# [Material supplied]
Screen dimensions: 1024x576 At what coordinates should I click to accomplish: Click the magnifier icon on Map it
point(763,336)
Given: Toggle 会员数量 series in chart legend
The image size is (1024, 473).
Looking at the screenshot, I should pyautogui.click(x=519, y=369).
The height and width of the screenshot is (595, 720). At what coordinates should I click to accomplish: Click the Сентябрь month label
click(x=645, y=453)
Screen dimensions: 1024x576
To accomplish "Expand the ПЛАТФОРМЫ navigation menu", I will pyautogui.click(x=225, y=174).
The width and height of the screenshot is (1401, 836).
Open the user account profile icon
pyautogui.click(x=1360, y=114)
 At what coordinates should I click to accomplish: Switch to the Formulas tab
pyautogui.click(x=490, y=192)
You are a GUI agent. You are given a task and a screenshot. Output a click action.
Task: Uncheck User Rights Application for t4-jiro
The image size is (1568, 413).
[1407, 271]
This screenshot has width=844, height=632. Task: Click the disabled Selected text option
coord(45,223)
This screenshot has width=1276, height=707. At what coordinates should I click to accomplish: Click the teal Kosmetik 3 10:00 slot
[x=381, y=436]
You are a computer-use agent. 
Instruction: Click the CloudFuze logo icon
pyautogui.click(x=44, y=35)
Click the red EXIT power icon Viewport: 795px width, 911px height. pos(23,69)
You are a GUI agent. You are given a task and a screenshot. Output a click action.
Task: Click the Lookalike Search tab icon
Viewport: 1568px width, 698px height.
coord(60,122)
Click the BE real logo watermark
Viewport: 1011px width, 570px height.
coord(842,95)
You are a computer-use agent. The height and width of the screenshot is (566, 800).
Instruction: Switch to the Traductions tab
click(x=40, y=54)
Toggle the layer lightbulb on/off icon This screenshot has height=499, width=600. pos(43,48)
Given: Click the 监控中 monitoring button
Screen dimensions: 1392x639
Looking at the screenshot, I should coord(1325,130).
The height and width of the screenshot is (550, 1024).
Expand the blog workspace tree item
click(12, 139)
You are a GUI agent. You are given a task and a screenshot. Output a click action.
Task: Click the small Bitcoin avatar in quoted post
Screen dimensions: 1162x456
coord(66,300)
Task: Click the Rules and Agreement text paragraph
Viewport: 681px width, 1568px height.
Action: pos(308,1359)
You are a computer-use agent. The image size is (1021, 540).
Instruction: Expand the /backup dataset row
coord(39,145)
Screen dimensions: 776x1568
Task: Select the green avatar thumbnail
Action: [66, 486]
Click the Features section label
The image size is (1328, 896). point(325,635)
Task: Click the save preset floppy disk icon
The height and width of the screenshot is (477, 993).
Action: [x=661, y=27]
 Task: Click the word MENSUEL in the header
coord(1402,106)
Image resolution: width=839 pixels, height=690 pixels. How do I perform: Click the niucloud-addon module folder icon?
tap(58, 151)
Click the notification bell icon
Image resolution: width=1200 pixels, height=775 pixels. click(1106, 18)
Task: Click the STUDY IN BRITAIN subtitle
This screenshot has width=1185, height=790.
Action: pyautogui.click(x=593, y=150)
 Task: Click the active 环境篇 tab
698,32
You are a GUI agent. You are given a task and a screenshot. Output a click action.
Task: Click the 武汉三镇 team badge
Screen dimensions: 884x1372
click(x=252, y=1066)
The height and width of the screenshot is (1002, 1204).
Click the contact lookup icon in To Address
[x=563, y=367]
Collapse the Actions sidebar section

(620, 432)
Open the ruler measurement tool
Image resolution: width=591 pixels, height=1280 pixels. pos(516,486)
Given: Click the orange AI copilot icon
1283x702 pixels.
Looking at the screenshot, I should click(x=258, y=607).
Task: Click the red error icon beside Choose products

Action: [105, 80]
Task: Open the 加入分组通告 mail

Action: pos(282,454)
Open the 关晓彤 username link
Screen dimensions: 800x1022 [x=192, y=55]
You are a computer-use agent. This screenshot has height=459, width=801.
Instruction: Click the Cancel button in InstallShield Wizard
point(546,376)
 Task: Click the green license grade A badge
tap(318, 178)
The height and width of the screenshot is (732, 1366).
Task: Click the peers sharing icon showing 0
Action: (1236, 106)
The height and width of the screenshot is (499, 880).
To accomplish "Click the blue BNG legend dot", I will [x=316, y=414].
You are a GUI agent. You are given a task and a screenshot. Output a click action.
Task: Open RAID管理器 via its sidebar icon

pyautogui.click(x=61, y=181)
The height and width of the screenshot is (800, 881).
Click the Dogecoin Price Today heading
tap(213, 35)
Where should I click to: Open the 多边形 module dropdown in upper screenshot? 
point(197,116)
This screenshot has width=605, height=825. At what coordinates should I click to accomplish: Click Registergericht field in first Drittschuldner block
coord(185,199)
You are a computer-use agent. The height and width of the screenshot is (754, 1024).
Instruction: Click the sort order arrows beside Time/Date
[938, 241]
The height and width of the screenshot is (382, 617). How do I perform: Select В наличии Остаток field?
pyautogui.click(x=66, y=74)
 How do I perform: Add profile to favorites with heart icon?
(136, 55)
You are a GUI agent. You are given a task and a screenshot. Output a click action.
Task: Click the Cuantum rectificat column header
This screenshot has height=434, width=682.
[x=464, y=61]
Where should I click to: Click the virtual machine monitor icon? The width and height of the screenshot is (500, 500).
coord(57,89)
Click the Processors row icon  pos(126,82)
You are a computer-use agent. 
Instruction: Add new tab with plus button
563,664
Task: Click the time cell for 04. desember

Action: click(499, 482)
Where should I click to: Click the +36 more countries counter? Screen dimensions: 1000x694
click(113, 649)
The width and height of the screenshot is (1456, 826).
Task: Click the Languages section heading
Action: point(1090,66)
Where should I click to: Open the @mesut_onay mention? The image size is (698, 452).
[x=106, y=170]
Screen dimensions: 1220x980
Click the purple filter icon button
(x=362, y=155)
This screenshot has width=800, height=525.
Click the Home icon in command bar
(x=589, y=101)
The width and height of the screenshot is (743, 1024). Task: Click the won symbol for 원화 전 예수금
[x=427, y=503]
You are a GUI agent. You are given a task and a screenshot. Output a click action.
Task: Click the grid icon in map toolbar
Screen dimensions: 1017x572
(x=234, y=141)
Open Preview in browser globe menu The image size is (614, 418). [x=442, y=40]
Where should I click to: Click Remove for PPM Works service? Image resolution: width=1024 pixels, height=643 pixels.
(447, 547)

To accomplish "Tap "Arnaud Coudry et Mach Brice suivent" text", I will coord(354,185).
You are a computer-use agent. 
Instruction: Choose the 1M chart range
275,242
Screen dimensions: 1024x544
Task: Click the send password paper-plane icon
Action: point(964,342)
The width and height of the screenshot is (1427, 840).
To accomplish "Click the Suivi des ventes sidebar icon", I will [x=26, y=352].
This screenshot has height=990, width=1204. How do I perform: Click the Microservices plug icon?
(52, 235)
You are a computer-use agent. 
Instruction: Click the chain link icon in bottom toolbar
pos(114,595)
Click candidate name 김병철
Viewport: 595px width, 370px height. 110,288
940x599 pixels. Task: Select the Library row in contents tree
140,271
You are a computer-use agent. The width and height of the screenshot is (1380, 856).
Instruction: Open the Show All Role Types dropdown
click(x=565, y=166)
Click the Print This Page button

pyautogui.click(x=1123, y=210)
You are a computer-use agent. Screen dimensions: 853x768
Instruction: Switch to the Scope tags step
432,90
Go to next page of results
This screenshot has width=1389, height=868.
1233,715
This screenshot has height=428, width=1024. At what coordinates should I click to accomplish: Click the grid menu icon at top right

# [Directions]
The whole listing, restated word for word, is the expected answer.

# [Task response]
Screen dimensions: 1024x576 At what coordinates should I click to accomplish: Click the magnifier icon on Map it
point(763,336)
Given: Toggle 会员数量 series in chart legend
The image size is (1024, 473).
Looking at the screenshot, I should pyautogui.click(x=519, y=369).
The height and width of the screenshot is (595, 720). At what coordinates should I click to accomplish: Click the Сентябрь month label
click(x=645, y=453)
Screen dimensions: 1024x576
To accomplish "Expand the ПЛАТФОРМЫ navigation menu", I will pyautogui.click(x=225, y=174).
The width and height of the screenshot is (1401, 836).
Open the user account profile icon
pyautogui.click(x=1360, y=114)
 At what coordinates should I click to accomplish: Switch to the Formulas tab
pyautogui.click(x=490, y=192)
You are a GUI agent. You are given a task and a screenshot. Output a click action.
Task: Uncheck User Rights Application for t4-jiro
The image size is (1568, 413).
[1407, 271]
This screenshot has width=844, height=632. Task: Click the disabled Selected text option
coord(45,223)
This screenshot has width=1276, height=707. At what coordinates should I click to accomplish: Click the teal Kosmetik 3 10:00 slot
[x=381, y=436]
You are a computer-use agent. 
Instruction: Click the CloudFuze logo icon
pyautogui.click(x=44, y=35)
Click the red EXIT power icon Viewport: 795px width, 911px height. pos(23,69)
You are a GUI agent. You are given a task and a screenshot. Output a click action.
Task: Click the Lookalike Search tab icon
Viewport: 1568px width, 698px height.
coord(60,122)
Click the BE real logo watermark
Viewport: 1011px width, 570px height.
coord(842,95)
You are a computer-use agent. The height and width of the screenshot is (566, 800).
Instruction: Switch to the Traductions tab
click(x=40, y=54)
Toggle the layer lightbulb on/off icon This screenshot has height=499, width=600. pos(43,48)
Given: Click the 监控中 monitoring button
Screen dimensions: 1392x639
Looking at the screenshot, I should coord(1325,130).
The height and width of the screenshot is (550, 1024).
Expand the blog workspace tree item
click(12, 139)
You are a GUI agent. You are given a task and a screenshot. Output a click action.
Task: Click the small Bitcoin avatar in quoted post
Screen dimensions: 1162x456
coord(66,300)
Task: Click the Rules and Agreement text paragraph
Viewport: 681px width, 1568px height.
Action: pos(308,1359)
You are a computer-use agent. The image size is (1021, 540).
Instruction: Expand the /backup dataset row
coord(39,145)
Screen dimensions: 776x1568
Task: Select the green avatar thumbnail
Action: [66, 486]
Click the Features section label
The image size is (1328, 896). point(325,635)
Task: Click the save preset floppy disk icon
The height and width of the screenshot is (477, 993).
Action: [x=661, y=27]
 Task: Click the word MENSUEL in the header
coord(1402,106)
Image resolution: width=839 pixels, height=690 pixels. How do I perform: Click the niucloud-addon module folder icon?
tap(58, 151)
Click the notification bell icon
Image resolution: width=1200 pixels, height=775 pixels. click(1106, 18)
Task: Click the STUDY IN BRITAIN subtitle
This screenshot has width=1185, height=790.
Action: pyautogui.click(x=593, y=150)
 Task: Click the active 环境篇 tab
698,32
You are a GUI agent. You are given a task and a screenshot. Output a click action.
Task: Click the 武汉三镇 team badge
Screen dimensions: 884x1372
click(x=252, y=1066)
The height and width of the screenshot is (1002, 1204).
Click the contact lookup icon in To Address
[x=563, y=367]
Collapse the Actions sidebar section

(620, 432)
Open the ruler measurement tool
Image resolution: width=591 pixels, height=1280 pixels. pos(516,486)
Given: Click the orange AI copilot icon
1283x702 pixels.
Looking at the screenshot, I should click(x=258, y=607).
Task: Click the red error icon beside Choose products

Action: [105, 80]
Task: Open the 加入分组通告 mail

Action: pos(282,454)
Open the 关晓彤 username link
Screen dimensions: 800x1022 [x=192, y=55]
You are a computer-use agent. This screenshot has height=459, width=801.
Instruction: Click the Cancel button in InstallShield Wizard
point(546,376)
 Task: Click the green license grade A badge
tap(318, 178)
The height and width of the screenshot is (732, 1366).
Task: Click the peers sharing icon showing 0
Action: (1236, 106)
The height and width of the screenshot is (499, 880).
To accomplish "Click the blue BNG legend dot", I will [x=316, y=414].
You are a GUI agent. You are given a task and a screenshot. Output a click action.
Task: Open RAID管理器 via its sidebar icon

pyautogui.click(x=61, y=181)
The height and width of the screenshot is (800, 881).
Click the Dogecoin Price Today heading
tap(213, 35)
Where should I click to: Open the 多边形 module dropdown in upper screenshot? 
point(197,116)
This screenshot has width=605, height=825. At what coordinates should I click to accomplish: Click Registergericht field in first Drittschuldner block
coord(185,199)
You are a computer-use agent. The height and width of the screenshot is (754, 1024).
Instruction: Click the sort order arrows beside Time/Date
[938, 241]
The height and width of the screenshot is (382, 617). How do I perform: Select В наличии Остаток field?
pyautogui.click(x=66, y=74)
 How do I perform: Add profile to favorites with heart icon?
(136, 55)
You are a GUI agent. You are given a task and a screenshot. Output a click action.
Task: Click the Cuantum rectificat column header
This screenshot has height=434, width=682.
[x=464, y=61]
Where should I click to: Click the virtual machine monitor icon? The width and height of the screenshot is (500, 500).
coord(57,89)
Click the Processors row icon  pos(126,82)
You are a computer-use agent. 
Instruction: Add new tab with plus button
563,664
Task: Click the time cell for 04. desember

Action: click(499, 482)
Where should I click to: Click the +36 more countries counter? Screen dimensions: 1000x694
click(113, 649)
The width and height of the screenshot is (1456, 826).
Task: Click the Languages section heading
Action: point(1090,66)
Where should I click to: Open the @mesut_onay mention? The image size is (698, 452).
[x=106, y=170]
Screen dimensions: 1220x980
Click the purple filter icon button
(x=362, y=155)
This screenshot has width=800, height=525.
Click the Home icon in command bar
(x=589, y=101)
The width and height of the screenshot is (743, 1024). Task: Click the won symbol for 원화 전 예수금
[x=427, y=503]
You are a GUI agent. You are given a task and a screenshot. Output a click action.
Task: Click the grid icon in map toolbar
Screen dimensions: 1017x572
(x=234, y=141)
Open Preview in browser globe menu The image size is (614, 418). [x=442, y=40]
Where should I click to: Click Remove for PPM Works service? Image resolution: width=1024 pixels, height=643 pixels.
(447, 547)

To accomplish "Tap "Arnaud Coudry et Mach Brice suivent" text", I will coord(354,185).
You are a computer-use agent. 
Instruction: Choose the 1M chart range
275,242
Screen dimensions: 1024x544
Task: Click the send password paper-plane icon
Action: point(964,342)
The width and height of the screenshot is (1427, 840).
To accomplish "Click the Suivi des ventes sidebar icon", I will [x=26, y=352].
This screenshot has height=990, width=1204. How do I perform: Click the Microservices plug icon?
(52, 235)
You are a computer-use agent. 
Instruction: Click the chain link icon in bottom toolbar
pos(114,595)
Click candidate name 김병철
Viewport: 595px width, 370px height. 110,288
940x599 pixels. Task: Select the Library row in contents tree
140,271
You are a computer-use agent. The width and height of the screenshot is (1380, 856).
Instruction: Open the Show All Role Types dropdown
click(x=565, y=166)
Click the Print This Page button

pyautogui.click(x=1123, y=210)
You are a computer-use agent. Screen dimensions: 853x768
Instruction: Switch to the Scope tags step
432,90
Go to next page of results
This screenshot has width=1389, height=868.
1233,715
This screenshot has height=428, width=1024. At what coordinates should I click to accomplish: Click the grid menu icon at top right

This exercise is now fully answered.